Pelas regras estabelecidas, até 31 de dezembro de 2027 serão aceitos cadastros biométricos já existentes em bases oficiais do governo. Entre elas estão a Carteira Nacional de Habilitação (CNH); a Carteira de Registro Nacional Migratório (CRNM) ou o Documento Provisório de Registro Nacional Migratório (DPRNM); e a Identificação Civil Nacional (ICN), que está sob responsabilidade do Tribunal Superior Eleitoral.
A partir de 1º de janeiro de 2028, no entanto, apenas a biometria vinculada à Carteira de Identidade Nacional (CIN) será considerada válida para fins de concessão e manutenção de benefícios.
Segundo o governo, dos cerca de 68 milhões de beneficiários da Seguridade Social, aproximadamente 84% já possuem biometria cadastrada em alguma base oficial.

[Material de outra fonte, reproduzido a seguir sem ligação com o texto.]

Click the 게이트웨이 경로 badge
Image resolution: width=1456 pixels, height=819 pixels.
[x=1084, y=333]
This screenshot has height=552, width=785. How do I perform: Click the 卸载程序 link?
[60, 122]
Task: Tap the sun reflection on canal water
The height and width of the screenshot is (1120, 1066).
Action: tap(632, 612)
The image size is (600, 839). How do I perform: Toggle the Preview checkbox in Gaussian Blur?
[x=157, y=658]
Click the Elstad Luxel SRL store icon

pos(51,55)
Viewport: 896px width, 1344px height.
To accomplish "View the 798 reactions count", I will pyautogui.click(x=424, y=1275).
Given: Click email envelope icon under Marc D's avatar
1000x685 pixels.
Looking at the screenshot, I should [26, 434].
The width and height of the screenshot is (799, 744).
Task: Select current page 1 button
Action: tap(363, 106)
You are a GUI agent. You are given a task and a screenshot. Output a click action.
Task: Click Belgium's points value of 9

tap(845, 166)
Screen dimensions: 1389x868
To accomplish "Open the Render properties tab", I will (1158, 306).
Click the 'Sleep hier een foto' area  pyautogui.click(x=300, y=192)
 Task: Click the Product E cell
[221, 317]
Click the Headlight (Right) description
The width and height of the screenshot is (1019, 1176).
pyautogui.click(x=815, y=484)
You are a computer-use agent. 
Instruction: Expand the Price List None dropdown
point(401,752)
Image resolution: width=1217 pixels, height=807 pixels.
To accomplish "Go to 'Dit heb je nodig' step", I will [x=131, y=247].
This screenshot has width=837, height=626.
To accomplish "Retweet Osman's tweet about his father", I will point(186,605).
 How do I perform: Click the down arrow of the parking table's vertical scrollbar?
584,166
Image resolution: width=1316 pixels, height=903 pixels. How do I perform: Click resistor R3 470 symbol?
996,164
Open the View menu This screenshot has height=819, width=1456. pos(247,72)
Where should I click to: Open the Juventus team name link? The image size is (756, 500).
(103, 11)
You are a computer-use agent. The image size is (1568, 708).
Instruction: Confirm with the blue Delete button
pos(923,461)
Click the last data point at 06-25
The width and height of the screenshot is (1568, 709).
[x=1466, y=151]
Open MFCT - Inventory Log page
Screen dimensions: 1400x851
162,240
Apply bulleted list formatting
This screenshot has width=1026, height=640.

A gestão federal afirma que a transição ocorrerá “de forma organizada e gradual, com prazos adequados para que todos regularizem sua situação”.
Regras específicas para o BPC
No caso do Benefício de Prestação Continuada (BPC), os prazos são diferenciados. Para novas solicitações, a biometria deverá estar regularizada até 30 de abril de 2026. Já para quem recebe o benefício e precisa passar por manutenção ou revisão, o prazo final é 31 de dezembro de 2026.
Convocação e prazo de 90 dias
Os beneficiários que ainda não tiverem biometria registrada em nenhuma das bases oficiais serão convocados gradualmente, em conjunto com o processo de atualização do Cadastro Único (CadÚnico). Após a notificação, o cidadão terá 90 dias para realizar o cadastro biométrico.
Situações de dispensa
A portaria prevê ainda situações em que a exigência poderá ser dispensada. Estão incluídos:
•Pessoas com 80 anos ou mais;
•Migrantes, refugiados e apátridas que apresentem protocolos oficiais;
•Beneficiários que residem em municípios em situação de emergência ou calamidade pública reconhecida pelo Governo Federal.
Com a nova regulamentação, o governo reforça os mecanismos de controle e segurança na concessão de benefícios sociais, ao mesmo tempo em que estabelece um cronograma amplo para adaptação dos cidadãos às novas exigências.